_DATA PROVIDED_.

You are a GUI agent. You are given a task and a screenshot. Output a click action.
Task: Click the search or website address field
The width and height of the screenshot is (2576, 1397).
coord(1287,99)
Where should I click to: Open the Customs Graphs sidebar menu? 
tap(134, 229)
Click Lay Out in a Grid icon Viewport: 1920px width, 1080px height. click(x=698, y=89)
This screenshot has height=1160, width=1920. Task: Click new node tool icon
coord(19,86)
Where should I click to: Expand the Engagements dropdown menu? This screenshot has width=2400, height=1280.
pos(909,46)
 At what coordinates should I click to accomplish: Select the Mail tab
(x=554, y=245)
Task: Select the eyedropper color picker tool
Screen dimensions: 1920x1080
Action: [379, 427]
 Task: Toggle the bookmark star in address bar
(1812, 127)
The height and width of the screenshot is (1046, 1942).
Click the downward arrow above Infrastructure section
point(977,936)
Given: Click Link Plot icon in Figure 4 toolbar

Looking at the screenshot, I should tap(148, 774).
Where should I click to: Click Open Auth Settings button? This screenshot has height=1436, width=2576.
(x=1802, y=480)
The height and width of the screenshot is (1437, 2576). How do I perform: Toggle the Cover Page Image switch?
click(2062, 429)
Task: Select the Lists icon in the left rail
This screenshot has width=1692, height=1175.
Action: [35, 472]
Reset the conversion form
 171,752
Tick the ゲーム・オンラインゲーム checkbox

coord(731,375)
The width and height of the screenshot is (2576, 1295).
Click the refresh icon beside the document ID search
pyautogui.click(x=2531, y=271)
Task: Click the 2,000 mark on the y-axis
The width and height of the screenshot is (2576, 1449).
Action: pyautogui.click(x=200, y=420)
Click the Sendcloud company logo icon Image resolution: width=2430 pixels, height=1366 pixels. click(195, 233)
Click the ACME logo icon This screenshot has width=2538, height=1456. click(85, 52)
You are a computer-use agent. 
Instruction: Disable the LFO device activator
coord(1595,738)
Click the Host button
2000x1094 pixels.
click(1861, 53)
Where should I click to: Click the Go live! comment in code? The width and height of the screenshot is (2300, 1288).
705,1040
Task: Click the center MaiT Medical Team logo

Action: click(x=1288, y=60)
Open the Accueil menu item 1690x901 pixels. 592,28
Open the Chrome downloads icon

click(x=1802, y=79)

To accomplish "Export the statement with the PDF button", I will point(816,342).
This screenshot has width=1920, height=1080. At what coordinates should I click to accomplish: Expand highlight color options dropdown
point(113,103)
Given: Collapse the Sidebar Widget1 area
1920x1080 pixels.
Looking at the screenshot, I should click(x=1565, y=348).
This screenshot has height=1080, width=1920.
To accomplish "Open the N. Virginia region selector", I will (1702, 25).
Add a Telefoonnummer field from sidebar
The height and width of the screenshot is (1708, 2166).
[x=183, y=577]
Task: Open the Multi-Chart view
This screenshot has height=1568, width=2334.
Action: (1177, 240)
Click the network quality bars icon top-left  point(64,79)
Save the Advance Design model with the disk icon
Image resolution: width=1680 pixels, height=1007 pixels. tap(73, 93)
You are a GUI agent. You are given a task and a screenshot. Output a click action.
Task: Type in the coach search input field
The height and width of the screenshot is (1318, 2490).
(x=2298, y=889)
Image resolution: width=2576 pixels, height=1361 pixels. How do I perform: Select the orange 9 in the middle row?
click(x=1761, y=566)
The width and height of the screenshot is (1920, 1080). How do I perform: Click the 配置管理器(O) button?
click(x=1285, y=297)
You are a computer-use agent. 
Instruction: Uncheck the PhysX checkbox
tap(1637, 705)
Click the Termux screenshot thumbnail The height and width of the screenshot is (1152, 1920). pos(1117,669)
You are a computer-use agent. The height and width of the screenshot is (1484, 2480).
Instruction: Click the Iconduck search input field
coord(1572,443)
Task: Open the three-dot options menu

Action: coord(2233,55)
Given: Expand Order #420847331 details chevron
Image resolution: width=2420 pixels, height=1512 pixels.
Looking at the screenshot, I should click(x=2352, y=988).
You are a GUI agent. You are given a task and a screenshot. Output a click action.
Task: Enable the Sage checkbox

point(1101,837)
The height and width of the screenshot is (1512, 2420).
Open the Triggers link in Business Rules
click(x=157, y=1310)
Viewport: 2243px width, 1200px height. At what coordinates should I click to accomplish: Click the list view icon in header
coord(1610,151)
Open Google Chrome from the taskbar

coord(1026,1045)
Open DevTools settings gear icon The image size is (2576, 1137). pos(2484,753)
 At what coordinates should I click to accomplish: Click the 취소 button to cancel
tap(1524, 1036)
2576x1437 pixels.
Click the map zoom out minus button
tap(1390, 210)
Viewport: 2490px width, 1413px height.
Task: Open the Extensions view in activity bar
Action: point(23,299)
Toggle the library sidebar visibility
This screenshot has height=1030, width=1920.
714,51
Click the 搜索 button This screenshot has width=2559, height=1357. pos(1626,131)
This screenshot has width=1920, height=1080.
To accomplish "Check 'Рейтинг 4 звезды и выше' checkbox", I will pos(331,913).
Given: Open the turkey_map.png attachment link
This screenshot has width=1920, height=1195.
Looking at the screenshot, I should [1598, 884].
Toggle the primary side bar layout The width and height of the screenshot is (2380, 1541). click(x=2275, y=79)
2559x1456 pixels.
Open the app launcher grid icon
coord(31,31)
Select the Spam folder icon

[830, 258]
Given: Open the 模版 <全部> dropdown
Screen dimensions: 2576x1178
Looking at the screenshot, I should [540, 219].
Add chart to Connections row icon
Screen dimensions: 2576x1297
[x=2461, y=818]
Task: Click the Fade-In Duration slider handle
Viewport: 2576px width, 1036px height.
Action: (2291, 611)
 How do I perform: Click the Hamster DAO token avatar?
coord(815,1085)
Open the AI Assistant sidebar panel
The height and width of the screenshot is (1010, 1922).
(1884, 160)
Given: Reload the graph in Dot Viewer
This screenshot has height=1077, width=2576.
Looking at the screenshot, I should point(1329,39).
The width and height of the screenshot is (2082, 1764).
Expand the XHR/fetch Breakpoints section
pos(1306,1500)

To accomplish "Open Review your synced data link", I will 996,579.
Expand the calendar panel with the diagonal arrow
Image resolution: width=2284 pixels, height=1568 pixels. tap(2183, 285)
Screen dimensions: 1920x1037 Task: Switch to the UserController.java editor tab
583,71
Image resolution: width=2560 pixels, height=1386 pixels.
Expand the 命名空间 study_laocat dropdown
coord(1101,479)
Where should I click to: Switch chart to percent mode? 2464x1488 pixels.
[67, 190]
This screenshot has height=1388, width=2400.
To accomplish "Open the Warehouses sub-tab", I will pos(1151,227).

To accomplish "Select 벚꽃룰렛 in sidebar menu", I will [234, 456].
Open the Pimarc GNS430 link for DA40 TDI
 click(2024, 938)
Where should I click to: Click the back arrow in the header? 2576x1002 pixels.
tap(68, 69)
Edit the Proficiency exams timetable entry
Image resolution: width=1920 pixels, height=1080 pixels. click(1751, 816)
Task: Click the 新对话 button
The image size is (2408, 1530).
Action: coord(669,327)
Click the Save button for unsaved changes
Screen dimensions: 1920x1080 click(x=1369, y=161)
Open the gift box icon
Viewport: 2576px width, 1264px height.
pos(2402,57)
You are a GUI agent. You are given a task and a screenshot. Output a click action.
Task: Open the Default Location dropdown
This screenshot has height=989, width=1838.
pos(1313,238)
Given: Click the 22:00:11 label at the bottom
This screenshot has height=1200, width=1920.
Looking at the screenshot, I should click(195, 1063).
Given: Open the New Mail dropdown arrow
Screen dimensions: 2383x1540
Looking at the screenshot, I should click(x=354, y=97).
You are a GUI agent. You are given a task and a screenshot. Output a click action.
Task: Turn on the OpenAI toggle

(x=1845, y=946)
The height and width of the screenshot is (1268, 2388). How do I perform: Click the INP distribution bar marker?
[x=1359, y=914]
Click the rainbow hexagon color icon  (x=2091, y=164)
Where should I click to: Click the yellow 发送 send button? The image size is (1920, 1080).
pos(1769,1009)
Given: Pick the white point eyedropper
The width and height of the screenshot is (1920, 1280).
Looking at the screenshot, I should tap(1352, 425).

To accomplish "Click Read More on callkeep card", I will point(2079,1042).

_WHAT IS NEEDED_. Scan the material above for the string "left", returning each line that contains it.

_RESPONSE BELOW_.
Task: Select the Lists icon in the left rail
Click the network quality bars icon top-left  point(64,79)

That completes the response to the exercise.